Started in September of 2014, Fermentation Farm is riding this decade’s wave of everything fresh and homemade with a storefront devoted to the craft of preserving food. It’s the brainchild of Dr. Yasmine Mason, a Newport Beach chiropractor. Roughly eight years ago, she began fermenting foods for her family for the health benefits. Soon after, Mason found herself giving away her products to curious patients and friends at her kid’s school. More and more requests for her fermented wares kept coming in until her entire home kitchen was overrun with giant crocks of vegetables, large glass jugs of kombucha and mason jars full of her addictive vanilla bean “Zingy Yogurt.” 

“Many of my patients at that time had gut-related problems, so these fermented foods are really beneficial for them,” Mason said. “They are rich in probiotics, B vitamins and organic acids—a lot of nutrients that actually heal the gut.”

Sadly, none of her patients wanted to ferment foods themselves, so Mason decided to open up Fermentation Farm, a shop where she could promote healthy living through fermentation and locally-sourced-high-quality-organic foods, all while teaching her customers how to make those exact same fermented products at home.


“We are membership based, so we function in the same way Costco functions,” said Brad Hill, the store’s director of marketing. “We want to make sure people are buying into this community, this idea, and supporting us going out and trying to find local products.”

The membership is $5 per month or $25 for a lifetime membership. Currently, they offer a free month to try things out if you sign up through Yelp.

Once you walk inside the Farm, you’ll notice that everyone working there is downright happy. As they prep ceramic crocks full of kraut and add fresh organic fruit juices to the fermented kombucha bases in the open-air kitchen, their skin glows with an aura that will make you wonder what in the hell they are doing that you aren’t. In any case, walk up to the kombucha bar, chat up one of the associates and ask for a tour.

“We want people to come in and taste everything, get all their questions answered and most importantly learn something while they are here,” Hill said. “We like to have a lot of hands-on time with our customers.”


Start with some kombucha on tap. This isn’t that overly-fermented-sour-stuff you find in the bottle at most health food stores; instead, their kombucha is on a 21-day ferment which makes the brew very light in terms of acidity, with more of a focus on added flavor. They have six flavors which you can readily sample at the bar and purchase in 12-ounce bottles or 68-ounce growlers.
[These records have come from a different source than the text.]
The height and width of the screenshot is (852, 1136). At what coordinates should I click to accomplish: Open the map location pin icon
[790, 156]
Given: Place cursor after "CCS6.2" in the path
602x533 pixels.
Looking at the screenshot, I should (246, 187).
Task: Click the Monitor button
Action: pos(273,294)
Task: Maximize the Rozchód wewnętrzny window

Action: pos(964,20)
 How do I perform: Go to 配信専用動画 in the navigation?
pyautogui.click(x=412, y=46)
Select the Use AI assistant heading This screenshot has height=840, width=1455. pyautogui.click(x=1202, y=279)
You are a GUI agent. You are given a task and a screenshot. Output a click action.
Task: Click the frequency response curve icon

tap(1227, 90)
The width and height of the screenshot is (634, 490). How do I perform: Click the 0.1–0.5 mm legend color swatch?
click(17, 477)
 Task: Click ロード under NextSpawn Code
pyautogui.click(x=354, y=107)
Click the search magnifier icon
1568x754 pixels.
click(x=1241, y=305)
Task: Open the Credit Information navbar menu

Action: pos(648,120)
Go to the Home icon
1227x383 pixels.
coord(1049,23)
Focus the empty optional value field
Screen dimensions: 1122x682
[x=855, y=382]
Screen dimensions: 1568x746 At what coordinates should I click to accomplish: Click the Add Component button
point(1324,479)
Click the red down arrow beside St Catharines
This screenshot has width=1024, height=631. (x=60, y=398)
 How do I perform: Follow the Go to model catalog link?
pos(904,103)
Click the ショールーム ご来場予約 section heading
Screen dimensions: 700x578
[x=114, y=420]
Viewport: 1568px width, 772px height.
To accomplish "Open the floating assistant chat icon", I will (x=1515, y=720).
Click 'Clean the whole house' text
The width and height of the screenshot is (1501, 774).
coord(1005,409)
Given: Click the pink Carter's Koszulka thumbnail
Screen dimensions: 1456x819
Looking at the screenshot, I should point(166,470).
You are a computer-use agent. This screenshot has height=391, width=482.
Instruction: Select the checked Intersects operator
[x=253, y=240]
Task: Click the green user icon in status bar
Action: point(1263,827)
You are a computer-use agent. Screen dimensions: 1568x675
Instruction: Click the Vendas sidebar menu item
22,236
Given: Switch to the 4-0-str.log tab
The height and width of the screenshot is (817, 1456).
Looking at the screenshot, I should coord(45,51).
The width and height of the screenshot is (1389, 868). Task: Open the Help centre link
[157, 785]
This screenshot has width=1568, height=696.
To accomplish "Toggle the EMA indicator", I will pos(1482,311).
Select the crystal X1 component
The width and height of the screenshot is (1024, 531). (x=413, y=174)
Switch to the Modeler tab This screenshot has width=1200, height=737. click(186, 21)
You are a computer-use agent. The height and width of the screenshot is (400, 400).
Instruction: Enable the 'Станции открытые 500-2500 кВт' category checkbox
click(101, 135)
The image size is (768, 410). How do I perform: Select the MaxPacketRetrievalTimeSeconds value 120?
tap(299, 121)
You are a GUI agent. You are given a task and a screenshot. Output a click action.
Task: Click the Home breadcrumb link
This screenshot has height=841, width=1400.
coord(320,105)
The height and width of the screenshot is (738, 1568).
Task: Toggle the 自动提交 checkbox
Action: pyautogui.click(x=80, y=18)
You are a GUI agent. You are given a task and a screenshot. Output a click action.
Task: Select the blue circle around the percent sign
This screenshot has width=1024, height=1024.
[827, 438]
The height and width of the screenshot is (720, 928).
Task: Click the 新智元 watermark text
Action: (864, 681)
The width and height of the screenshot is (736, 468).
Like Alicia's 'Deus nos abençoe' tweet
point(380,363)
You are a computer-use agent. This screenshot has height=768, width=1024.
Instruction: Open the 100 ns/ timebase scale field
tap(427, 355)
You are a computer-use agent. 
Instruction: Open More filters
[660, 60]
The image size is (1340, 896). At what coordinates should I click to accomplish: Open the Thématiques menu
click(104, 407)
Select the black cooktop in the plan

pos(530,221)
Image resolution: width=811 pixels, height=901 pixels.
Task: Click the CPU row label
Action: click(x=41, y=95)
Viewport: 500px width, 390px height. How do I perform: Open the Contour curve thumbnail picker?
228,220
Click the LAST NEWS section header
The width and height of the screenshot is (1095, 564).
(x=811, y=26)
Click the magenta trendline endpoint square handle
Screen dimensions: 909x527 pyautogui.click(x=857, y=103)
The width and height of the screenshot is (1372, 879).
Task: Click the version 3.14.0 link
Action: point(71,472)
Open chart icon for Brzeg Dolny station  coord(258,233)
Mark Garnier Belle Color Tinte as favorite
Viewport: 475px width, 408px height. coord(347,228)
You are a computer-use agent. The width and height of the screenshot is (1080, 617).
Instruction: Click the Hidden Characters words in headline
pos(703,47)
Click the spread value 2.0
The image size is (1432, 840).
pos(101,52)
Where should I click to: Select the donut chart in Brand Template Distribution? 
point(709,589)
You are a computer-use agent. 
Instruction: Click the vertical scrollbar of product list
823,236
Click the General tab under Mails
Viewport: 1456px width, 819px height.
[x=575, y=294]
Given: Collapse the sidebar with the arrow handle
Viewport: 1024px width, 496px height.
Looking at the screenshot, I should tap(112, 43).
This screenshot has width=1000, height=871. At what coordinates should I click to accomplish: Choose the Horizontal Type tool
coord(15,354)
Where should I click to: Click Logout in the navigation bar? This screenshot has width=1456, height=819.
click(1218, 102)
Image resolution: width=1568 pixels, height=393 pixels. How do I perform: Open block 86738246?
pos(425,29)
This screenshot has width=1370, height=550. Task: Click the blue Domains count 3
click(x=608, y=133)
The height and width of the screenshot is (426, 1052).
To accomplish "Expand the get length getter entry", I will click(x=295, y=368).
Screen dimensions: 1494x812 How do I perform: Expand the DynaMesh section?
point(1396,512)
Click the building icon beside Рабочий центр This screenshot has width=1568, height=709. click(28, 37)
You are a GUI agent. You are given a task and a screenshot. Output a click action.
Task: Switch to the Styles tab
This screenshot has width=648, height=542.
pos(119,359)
Overall, they offer 15 to 20 kombuchas which get cycled through the tap. Flavors like Black Currant and Ginger Berry are some of the favorites of Mason and Hill. They also make old-fashioned fermented sodas like root beer, vanilla soda and ginger soda, which I highly recommend if ginger is your thing.

The kitchen offers a sample platter of their various krauts, kimchis, salsas and pickled veggies. Their garlic kraut is one of their top sellers and rightfully so: heaps of funky garlic come through with each bite, making you wish you could add it on to a Polish dog during your next visit to Costco.

But more than any other product, Mason’s “Zingy Yogurt” is something you need to try. It’s a fermented raw yogurt made from raw cream and milk from Organic Pastures in Fresno, with added raw honey and fresh vanilla bean paste. They ferment it with a 200 year-old mother culture called “Viili” from Finland which gives the yogurt a unique fizziness thanks to the CO2 that it produces. Think carbonated ice-cream flavored yogurt that is lightly sweet and airy with the occasional nugget of cheese-like-cream if you’re lucky, just be careful when you open it – the CO2 makes for some explosive yogurt. For those who can’t have dairy, don’t worry they have a coconut version just for you.

Beyond that, they also carry a variety of locally-sourced items ranging from rich duck eggs, raw milk and butter to bison ribeyes, beef bones and bacon. You can also take in-store classes to learn exactly how they make their kombuchas, pickles, bone broth (stock!) and yogurt. If you’d like a freebie, Mason will be teaching a bone broth class at the Orange County Fair on August 4 from 7-8 p.m.

“We teach people how to make everything that we make,” Mason said. “I think that is the best part of what we do.”